- Supreme Court of the United States

Decided April 3, 2017
- Full case name: Dean v. United States
- Docket no.: 15-9260
- Citations: 581 U.S. 62 (more)

Holding
- Section 924(c), which provides mandatory minimum sentences for the use of a firearm during certain crimes, does not prevent a sentencing court from considering a mandatory minimum imposed under that provision when calculating an appropriate sentence for the predicate offense.

Court membership
- Chief Justice John Roberts Associate Justices Anthony Kennedy · Clarence Thomas Ruth Bader Ginsburg · Stephen Breyer Samuel Alito · Sonia Sotomayor Elena Kagan

Case opinion
- Majority: Roberts, joined by unanimous

Laws applied
- 18 U.S.C. § 924(c)

= Dean v. United States (2017) =

Dean v. United States, , was a United States Supreme Court case in which the court held that Section 924(c), which provides mandatory minimum sentences for the use of a firearm during certain crimes, does not prevent a sentencing court from considering a mandatory minimum imposed under that provision when calculating an appropriate sentence for the predicate offense.

==Background==

Levon Dean, Jr. and his brother committed two robberies of drug dealers. During each robbery, Dean's brother threatened and assaulted the victim with a gun, while Dean searched the premises for valuables. Dean was convicted of multiple robbery and firearms counts, as well as two counts of possessing a firearm in furtherance of a crime of violence, in violation of 18 U.S.C. §924(c). Section 924(c) criminalizes using or carrying a firearm during and in relation to a crime of violence or drug trafficking crime, or possessing a firearm in furtherance of such an underlying crime. That provision mandates a distinct penalty to be imposed "in addition to the punishment provided for [the predicate] crime." Further, Section 924(c) says that any sentence mandated by that provision must run consecutively to "any other term of imprisonment imposed on the person," including any sentence for the predicate crime. A first conviction under §924(c) carries a five-year mandatory minimum penalty, while a second conviction carries an additional 25-year mandatory minimum. For Dean, that meant a 30-year mandatory minimum, to be served after and in addition to any sentence he received for his other counts of conviction.

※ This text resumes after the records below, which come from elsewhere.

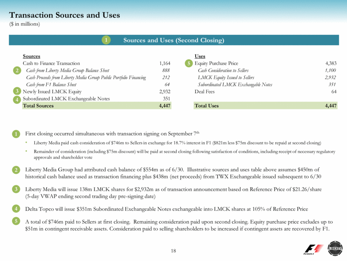Click badge 1 beside the First closing note

[16, 134]
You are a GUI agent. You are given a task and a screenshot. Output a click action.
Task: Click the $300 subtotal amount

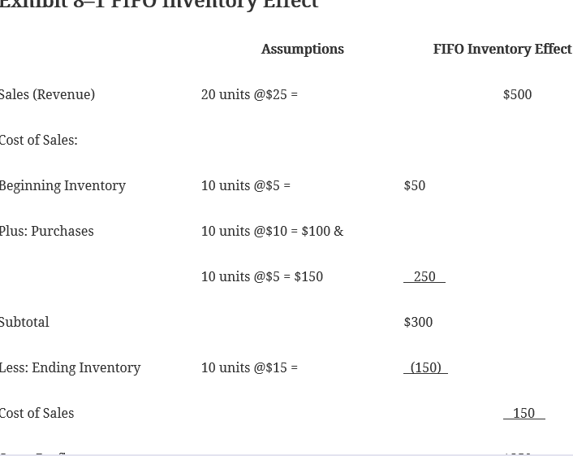[419, 322]
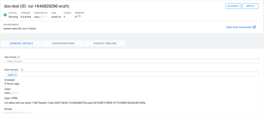This screenshot has height=118, width=264.
Task: Follow the Open Data Visualization link
Action: 239,27
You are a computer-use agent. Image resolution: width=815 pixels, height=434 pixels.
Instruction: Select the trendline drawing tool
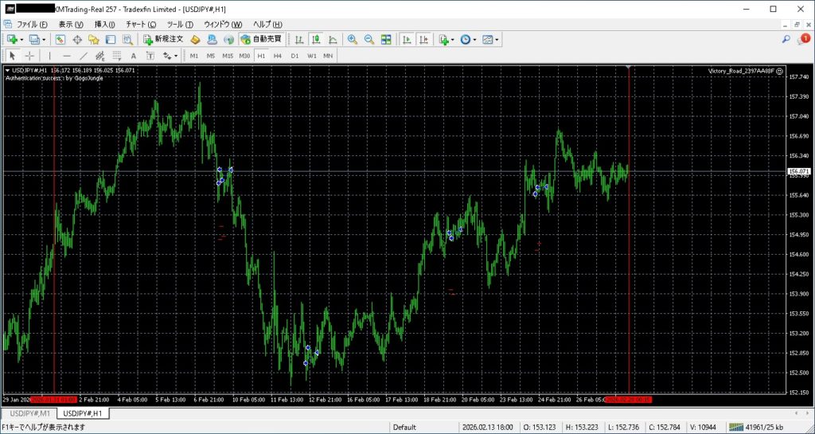click(x=83, y=56)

At sentencing, Dean urged the federal district court to consider his lengthy mandatory minimum sentences when calculating the sentences for his other counts and to impose concurrent one-day sentences for those counts. The judge said he would have agreed to Dean's request but understood §924(c) to preclude a sentence of 30 years plus one day. On appeal, Dean argued that the district court had erred in concluding that it could not vary from the Guidelines range based on the mandatory minimum sentences he would receive under §924(c). The Court of Appeals ruled that Dean's argument was foreclosed by Circuit precedent and that his sentence was otherwise substantively reasonable.

==Opinion of the court==

The court issued an opinion on April 3, 2017.